What the exercise asks: Could you write out the records from the line with "Home (462, 80)" to the line with "Canada's Finest Coffee (219, 47)", copying each line exactly and including both of those lines?

Data provided:
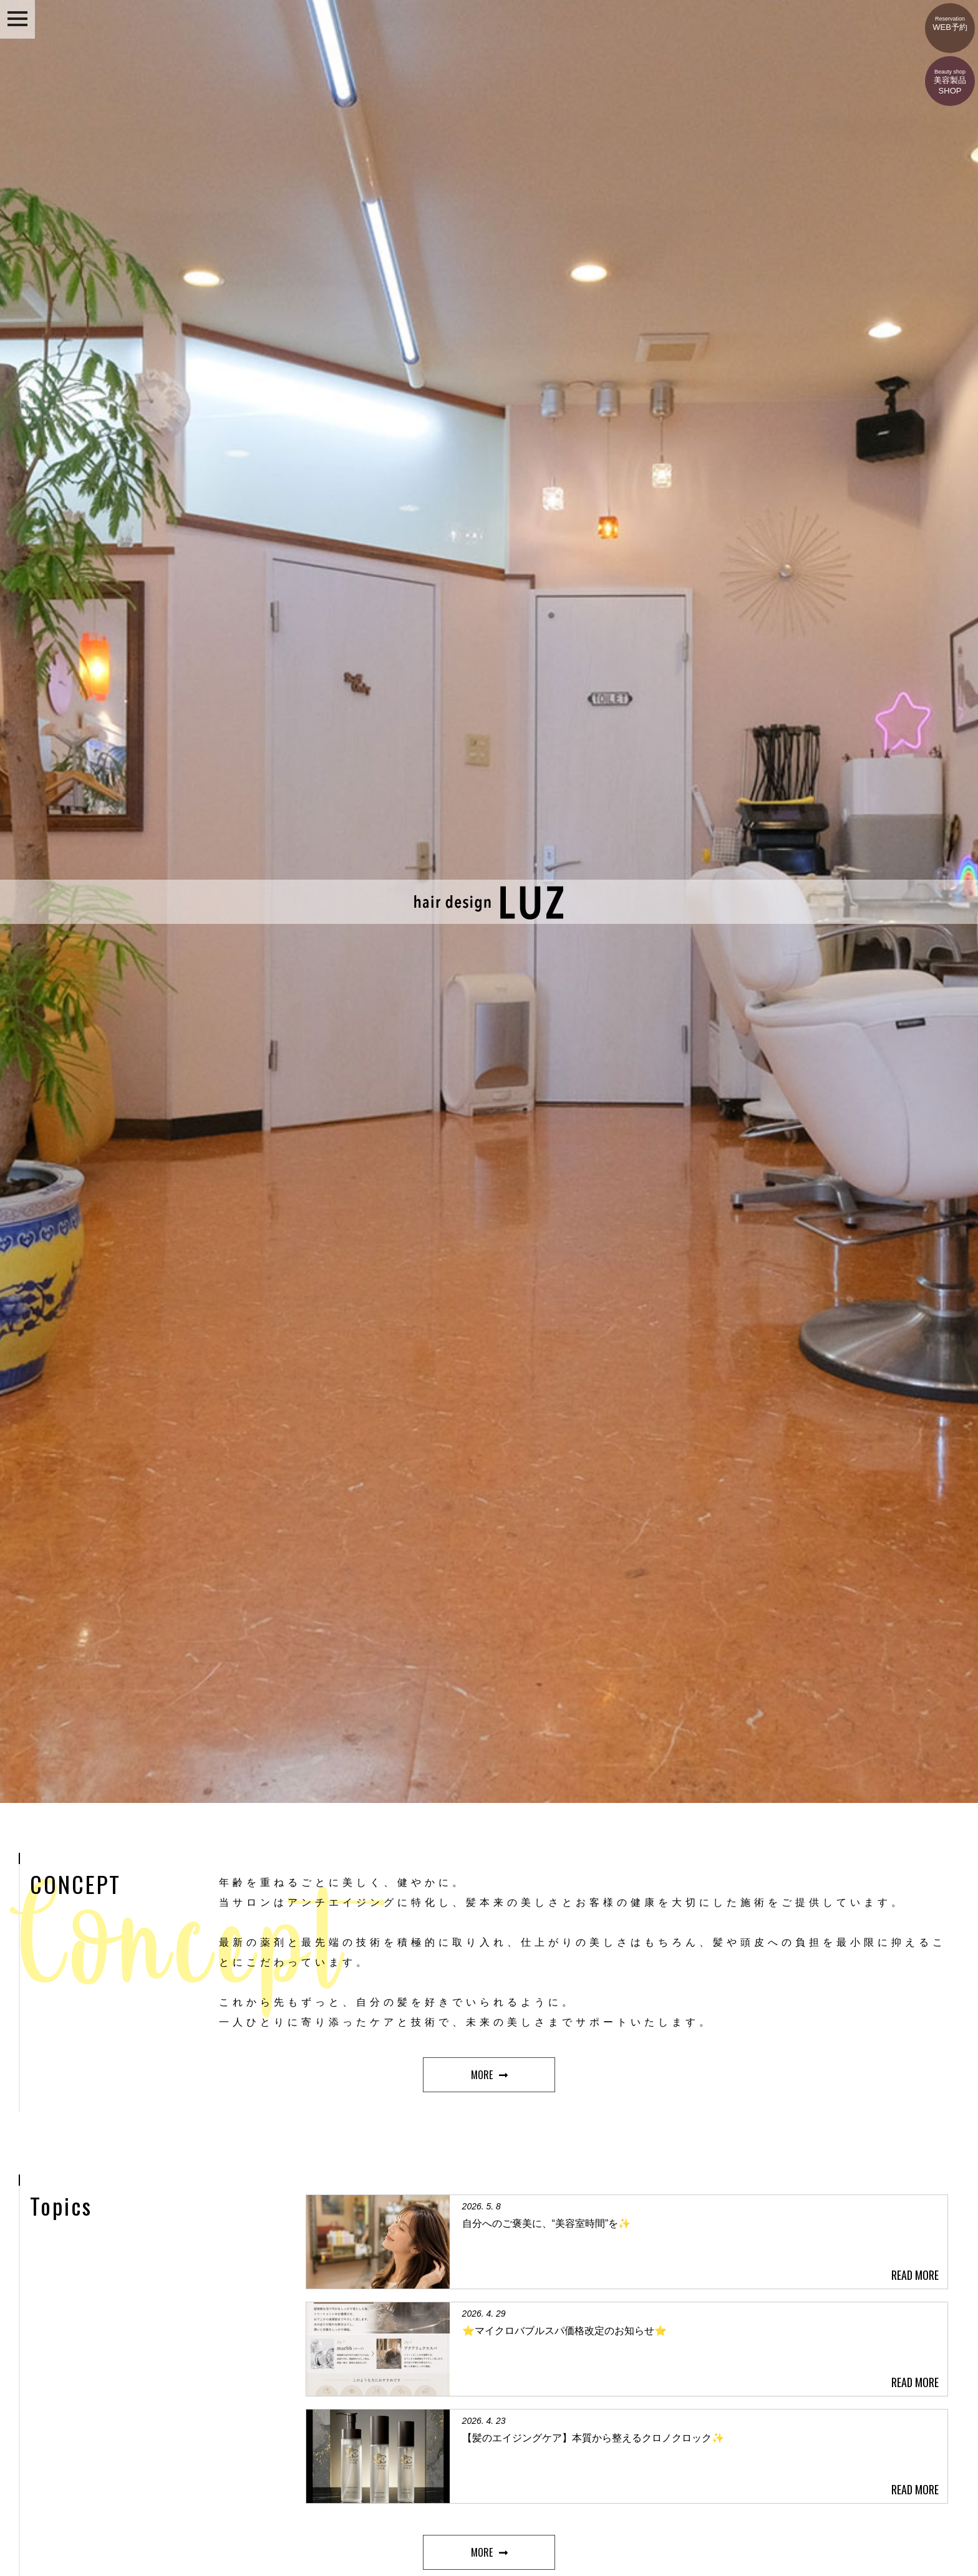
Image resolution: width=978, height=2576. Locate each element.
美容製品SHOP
---
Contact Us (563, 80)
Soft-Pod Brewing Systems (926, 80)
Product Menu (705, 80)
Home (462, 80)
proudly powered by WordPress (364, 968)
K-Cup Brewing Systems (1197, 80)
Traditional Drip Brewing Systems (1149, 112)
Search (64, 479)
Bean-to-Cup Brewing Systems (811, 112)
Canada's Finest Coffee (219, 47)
--
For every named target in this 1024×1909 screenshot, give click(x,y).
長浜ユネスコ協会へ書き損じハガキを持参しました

Final answer:
Home (462, 80)
proudly powered by WordPress (364, 968)
K-Cup Brewing Systems (1197, 80)
Traditional Drip Brewing Systems (1149, 112)
Search (64, 479)
Bean-to-Cup Brewing Systems (811, 112)
Canada's Finest Coffee (219, 47)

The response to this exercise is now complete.